Опять в две минуты, ничего не спрашивая, перепрягли лошадей, но от тракта теперь поехали по меньшей дороге, к видневшейся за лесами колокольне…
Само время смещалось. Такое стала замечать за собой в этот несообразный с правилами год. Другие люди наполняли залы, а прежние, что были в ее молодости, казались куда-то уехавшими. Она с недоверием смотрела порой на человека из того времени, вспоминая, на самом дело видит его или тот тоже уехал, а этот вовсе другой. Гость-философ некогда напророчил жить ей восемьдесят лет, и отстраняла от себя всякие об этом мысли. Некто, похожий на лежавшего в гробу молодого генерала, по которому плакала, и одновременно на другого, неверного, кто звался «Красный Кафтан», явился возле, подавал с ловкостью руку, безо всякой черты заходил и уходил от нее…

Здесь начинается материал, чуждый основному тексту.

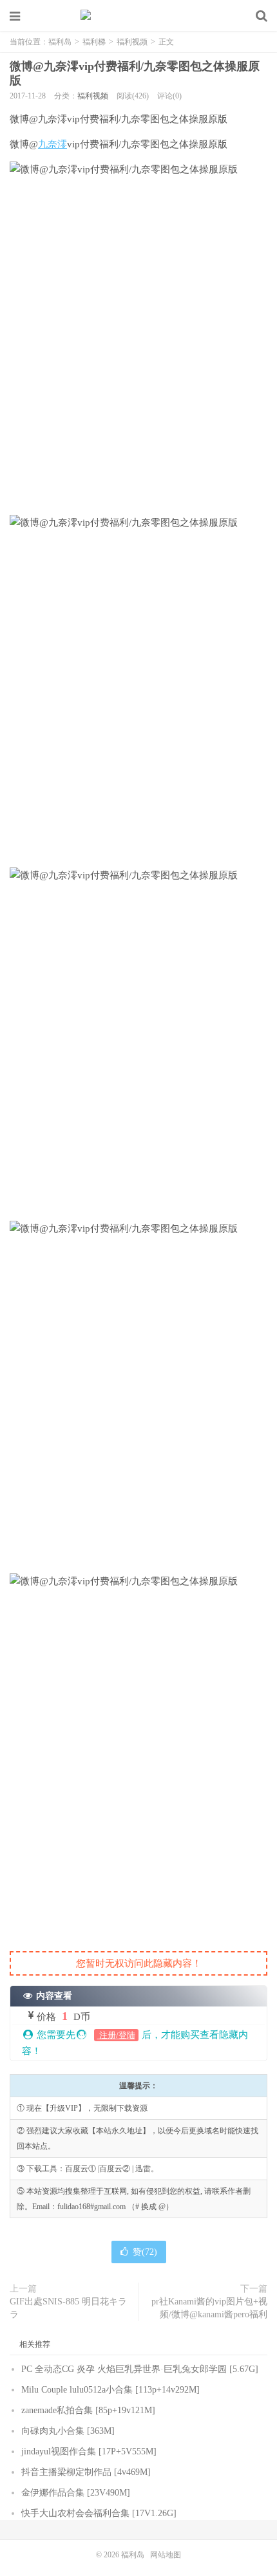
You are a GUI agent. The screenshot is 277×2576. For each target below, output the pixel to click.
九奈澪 (52, 144)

Из прежних лет вдруг прискакал светлейший князь и друг ее, но расхаживал большими шагами по комнате, разбил любимого амура и называл русским словом, означающим vielle putain[19]. А потом размахнулся на нее…
Она позвала другого, с льдистыми глазами и вырванным на лице куском мяса. Тот никак не изменился и смотрел вроде бы глуповато. Так же смотрел он тридцать лет назад, когда просила не допускать грубостей к ее арестованному мужу. Теперь он слушал, как пространно жаловалась ему на светлейшего князя, что переходит в дружбе все границы, и вдруг спокойно сказал:
— Что же, матушка, я… могу.
Она умолкла на полуслове, заплакала, замахала руками. Взяла клятву с него, что не сделает поступка. Тот пожал плечами и уехал к себе назад за Москву разводить лошадей…
И светлейший князь уехал. Больше его не видела и тоже плакала, узнав об его кончине. Опять, как и во всю ее жизнь, выдумывали что-то несуразное, но ее уже и не трогало…
Даже днем теперь закрывала глаза, и являлся к ней некий образ. Все до мелких подробностей видела она: даже иголки от хвои на обшлаге его рукава. Тогда позвала секретаря и велела то, чего боялась сделать всю жизнь. Через месяц ей принесли имя с отчеством и фамилию, что вдруг оказалась двойной. А также назвали место, которое с трудом нашла на карте. Там текла река и была такая же равнина, как и вокруг. Она велела приготовить приватную карету и никому о том не говорить…
Тут все границы были пренебрежены, и ни один даже ее любовник, в том числе великий в мелкой хищности сиоей таврический избранник, не смели таково говорить с нею. Этот, между прочим, и в мыслях не зарился на те фаворитные лавры. Лишь с грубой прямолинейностью первородца требовал той самой идеальности. Раз и навсегда определив ее Фелицею, он и ждал от нее точного и неукоснительного исполнения образа.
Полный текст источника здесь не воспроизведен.